- **Problems and tasks**
1. Please list every film that the festival review discusses by title.
2. Reproduce the stretch of the festival review from "Silliness truly sinks" through "in Marinite clichés." word for word.

- **Extracted text**
====================

Big-name premieres and local documentaries shine at this year's event

The doughty Mill Valley Film Festival , about to commence its 28th installment, plays second string to nobody. Big-name premieres and tributes alternate with little films you may not get to see anywhere else. A particular joy not to be overlooked is Been Rich All My Life, a lovely record of chorines from 1930s Harlem clubs reunited as performers in their late 80s (their leader is 96!). Filmmaker Heather Lyn MacDonald skillfully interweaves vintage clips and new footage of her Silver Belles, gallantly facing aging and determined to entertain.

Wellstone!, a biography of the late liberal hero, will engage even those not familiar with Minnesota politics. The only post-1960s activist ever elected U.S. senator, the peppery Democrat was quite evidently an engaging camera subject, charismatic enough for us to imagine that he might have run and even won against G.W. Bush in 2004 -- if he hadn't been killed in a 2002 air crash. Paul Wellstone seems to have lacked the narcissism gene so prevalent among our Left Coast progressives; one wonders if he would have won here.

On a political topic closer to home, The Bridge So Far takes the engineers' point of view in its slide rule, clipboard, and hard hat indictment of the local pols accused of mishandling the rebuilding of the eastern span of the Bay Bridge. Willie Brown and Arnold Schwarzenegger fare especially poorly in a sad saga of squandered money and time. Filmmaker David L. Brown unnecessarily sweetens his complaint by cutting in wisecracks from local comedians (Geoff Hoyle, Will Durst, and some guy who calls himself "Average Joe").

Silliness truly sinks another local project, Jonathan Parker's adaptation of Henry James' 1886 novel The Bostonians. Now set in Marin County and called The Californians, the tragicomic story of a reactionary's pursuit of a spellbinding feminist orator has been updated by casting Noah Wyle as a ruthless land developer entranced by his sister's protégé, a redheaded folk singer (Kate Mara). Unfortunately The Californians botches the sex war between relatives that drove James' original, as Illeana Douglas' eco-warrior is far weaker than James' angry feminist. Of a good cast, only Cloris Leachman excels with a fresh take on an aging activist; everyone else drowns in Marinite clichés.

====================

[Extracted data entries]
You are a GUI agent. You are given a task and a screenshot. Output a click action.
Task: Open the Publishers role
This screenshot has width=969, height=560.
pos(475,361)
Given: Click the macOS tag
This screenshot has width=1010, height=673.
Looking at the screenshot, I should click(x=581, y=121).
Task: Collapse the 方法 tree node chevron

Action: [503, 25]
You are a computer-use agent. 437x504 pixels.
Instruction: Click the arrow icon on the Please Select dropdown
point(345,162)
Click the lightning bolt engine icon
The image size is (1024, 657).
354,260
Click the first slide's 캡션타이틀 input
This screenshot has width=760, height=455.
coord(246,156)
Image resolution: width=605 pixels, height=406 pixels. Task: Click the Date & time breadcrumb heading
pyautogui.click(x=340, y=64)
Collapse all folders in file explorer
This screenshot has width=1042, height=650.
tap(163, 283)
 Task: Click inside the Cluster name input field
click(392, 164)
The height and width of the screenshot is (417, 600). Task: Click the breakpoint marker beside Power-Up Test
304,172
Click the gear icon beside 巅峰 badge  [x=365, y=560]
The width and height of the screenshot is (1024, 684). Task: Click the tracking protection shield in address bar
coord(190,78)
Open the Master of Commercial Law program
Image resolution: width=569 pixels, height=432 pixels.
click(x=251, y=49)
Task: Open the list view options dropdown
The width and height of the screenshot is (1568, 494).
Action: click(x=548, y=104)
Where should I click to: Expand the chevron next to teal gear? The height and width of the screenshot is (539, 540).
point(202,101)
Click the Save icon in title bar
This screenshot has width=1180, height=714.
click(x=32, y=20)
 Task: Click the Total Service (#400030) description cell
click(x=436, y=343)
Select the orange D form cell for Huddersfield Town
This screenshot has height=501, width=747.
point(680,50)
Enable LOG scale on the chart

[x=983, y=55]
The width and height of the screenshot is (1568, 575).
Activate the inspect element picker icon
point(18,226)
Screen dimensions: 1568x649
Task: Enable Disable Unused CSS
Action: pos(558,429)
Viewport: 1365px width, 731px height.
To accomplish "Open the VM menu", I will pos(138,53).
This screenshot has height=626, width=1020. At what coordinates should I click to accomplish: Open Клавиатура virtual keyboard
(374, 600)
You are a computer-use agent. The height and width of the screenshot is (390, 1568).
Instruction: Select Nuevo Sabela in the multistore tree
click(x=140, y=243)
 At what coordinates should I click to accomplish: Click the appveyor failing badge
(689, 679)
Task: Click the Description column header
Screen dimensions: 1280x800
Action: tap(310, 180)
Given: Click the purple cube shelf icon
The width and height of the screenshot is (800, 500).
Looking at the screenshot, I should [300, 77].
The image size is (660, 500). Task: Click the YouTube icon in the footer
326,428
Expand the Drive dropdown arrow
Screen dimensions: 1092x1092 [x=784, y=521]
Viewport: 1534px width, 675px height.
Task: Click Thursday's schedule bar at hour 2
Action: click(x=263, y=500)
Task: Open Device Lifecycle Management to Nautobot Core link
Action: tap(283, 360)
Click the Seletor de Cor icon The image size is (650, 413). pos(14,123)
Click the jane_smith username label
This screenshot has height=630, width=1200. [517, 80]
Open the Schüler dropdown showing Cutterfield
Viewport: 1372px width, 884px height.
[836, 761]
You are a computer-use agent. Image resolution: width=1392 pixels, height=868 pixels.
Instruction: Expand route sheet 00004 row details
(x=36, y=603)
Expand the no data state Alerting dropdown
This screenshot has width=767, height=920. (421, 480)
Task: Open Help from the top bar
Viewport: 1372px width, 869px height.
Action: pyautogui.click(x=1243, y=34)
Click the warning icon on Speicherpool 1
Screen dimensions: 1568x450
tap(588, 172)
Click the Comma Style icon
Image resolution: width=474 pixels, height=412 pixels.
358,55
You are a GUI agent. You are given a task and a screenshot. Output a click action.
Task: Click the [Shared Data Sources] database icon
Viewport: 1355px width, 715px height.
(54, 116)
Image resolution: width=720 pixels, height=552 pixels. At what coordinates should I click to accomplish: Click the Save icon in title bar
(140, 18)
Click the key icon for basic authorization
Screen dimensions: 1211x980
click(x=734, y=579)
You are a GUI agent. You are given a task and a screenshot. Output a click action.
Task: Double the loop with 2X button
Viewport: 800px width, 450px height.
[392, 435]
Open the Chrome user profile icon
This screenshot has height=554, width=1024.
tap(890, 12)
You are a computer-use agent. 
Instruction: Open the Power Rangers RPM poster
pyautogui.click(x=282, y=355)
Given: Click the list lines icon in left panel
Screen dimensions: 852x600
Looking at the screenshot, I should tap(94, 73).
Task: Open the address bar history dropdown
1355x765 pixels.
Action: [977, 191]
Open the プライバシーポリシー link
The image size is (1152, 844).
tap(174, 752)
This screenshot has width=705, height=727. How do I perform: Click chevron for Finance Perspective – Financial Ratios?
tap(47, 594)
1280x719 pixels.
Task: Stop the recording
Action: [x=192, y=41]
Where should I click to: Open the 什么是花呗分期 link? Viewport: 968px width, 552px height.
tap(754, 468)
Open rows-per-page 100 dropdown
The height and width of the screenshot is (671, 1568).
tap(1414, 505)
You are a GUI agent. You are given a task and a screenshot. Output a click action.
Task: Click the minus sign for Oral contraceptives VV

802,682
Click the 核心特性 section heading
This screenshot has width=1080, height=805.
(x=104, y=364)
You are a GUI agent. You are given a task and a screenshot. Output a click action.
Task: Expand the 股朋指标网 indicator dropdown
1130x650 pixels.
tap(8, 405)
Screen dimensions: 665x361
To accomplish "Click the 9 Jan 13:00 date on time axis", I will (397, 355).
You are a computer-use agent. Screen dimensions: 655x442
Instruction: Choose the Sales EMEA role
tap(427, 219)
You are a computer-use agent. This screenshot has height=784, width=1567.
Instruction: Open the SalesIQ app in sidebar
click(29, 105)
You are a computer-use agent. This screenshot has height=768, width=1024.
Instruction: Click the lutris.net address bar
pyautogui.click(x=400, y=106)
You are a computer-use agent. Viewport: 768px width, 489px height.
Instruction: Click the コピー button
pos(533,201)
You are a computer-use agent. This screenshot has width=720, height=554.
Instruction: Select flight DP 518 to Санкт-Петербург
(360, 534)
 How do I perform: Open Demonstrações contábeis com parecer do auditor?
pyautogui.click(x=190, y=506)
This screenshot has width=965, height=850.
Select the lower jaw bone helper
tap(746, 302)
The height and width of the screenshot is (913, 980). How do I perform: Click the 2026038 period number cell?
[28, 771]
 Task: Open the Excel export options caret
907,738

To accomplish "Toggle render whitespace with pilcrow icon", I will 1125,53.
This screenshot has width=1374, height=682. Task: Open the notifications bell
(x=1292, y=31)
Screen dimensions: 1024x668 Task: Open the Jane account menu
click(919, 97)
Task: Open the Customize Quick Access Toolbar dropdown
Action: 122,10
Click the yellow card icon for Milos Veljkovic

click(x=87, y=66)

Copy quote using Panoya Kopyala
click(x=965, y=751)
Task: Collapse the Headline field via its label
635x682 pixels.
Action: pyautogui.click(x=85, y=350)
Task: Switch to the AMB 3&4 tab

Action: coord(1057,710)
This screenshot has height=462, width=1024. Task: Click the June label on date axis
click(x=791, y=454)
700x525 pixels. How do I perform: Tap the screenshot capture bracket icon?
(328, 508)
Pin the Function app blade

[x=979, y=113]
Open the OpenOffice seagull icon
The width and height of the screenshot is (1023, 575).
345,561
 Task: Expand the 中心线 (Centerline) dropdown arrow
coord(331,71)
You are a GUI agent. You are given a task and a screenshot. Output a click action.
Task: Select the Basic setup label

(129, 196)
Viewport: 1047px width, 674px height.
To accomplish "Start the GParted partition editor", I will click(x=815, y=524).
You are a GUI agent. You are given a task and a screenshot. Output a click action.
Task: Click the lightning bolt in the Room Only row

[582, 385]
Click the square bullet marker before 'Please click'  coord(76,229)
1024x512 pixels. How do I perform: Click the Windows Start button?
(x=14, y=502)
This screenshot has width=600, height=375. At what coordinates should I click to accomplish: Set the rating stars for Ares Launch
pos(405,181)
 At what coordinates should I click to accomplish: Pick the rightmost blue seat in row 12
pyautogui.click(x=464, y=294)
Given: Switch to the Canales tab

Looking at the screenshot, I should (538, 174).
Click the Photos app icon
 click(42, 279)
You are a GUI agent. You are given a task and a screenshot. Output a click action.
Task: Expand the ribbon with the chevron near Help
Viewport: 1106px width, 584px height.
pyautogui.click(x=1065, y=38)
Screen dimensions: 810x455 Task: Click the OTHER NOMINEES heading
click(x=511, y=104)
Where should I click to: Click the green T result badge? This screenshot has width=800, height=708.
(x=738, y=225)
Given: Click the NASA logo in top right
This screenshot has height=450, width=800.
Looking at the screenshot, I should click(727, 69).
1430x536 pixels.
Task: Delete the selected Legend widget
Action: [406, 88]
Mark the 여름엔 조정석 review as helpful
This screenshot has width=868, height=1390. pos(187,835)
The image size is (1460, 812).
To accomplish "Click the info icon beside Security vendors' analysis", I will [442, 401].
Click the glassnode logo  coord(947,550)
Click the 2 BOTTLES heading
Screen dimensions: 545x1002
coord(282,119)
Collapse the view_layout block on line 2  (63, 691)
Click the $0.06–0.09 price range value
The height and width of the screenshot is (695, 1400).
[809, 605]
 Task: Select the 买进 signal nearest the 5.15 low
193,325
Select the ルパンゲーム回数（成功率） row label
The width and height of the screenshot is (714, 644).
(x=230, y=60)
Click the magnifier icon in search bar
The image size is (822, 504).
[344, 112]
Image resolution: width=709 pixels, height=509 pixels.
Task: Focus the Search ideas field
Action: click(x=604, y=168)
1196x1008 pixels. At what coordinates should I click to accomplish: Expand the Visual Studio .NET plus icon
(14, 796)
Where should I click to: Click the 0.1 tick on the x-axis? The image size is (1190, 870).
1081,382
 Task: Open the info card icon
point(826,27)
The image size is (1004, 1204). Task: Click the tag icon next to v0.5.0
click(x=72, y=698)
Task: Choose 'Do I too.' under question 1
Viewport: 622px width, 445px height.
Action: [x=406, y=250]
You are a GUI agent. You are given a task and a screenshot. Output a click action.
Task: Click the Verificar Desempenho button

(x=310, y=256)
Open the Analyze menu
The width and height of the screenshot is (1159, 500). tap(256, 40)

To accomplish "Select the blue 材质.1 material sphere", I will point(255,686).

====================

- **Responses to the exercise**
1.
Been Rich All My Life
Wellstone!
The Bridge So Far
The Californians

2.
Silliness truly sinks another local project, Jonathan Parker's adaptation of Henry James' 1886 novel The Bostonians. Now set in Marin County and called The Californians, the tragicomic story of a reactionary's pursuit of a spellbinding feminist orator has been updated by casting Noah Wyle as a ruthless land developer entranced by his sister's protégé, a redheaded folk singer (Kate Mara). Unfortunately The Californians botches the sex war between relatives that drove James' original, as Illeana Douglas' eco-warrior is far weaker than James' angry feminist. Of a good cast, only Cloris Leachman excels with a fresh take on an aging activist; everyone else drowns in Marinite clichés.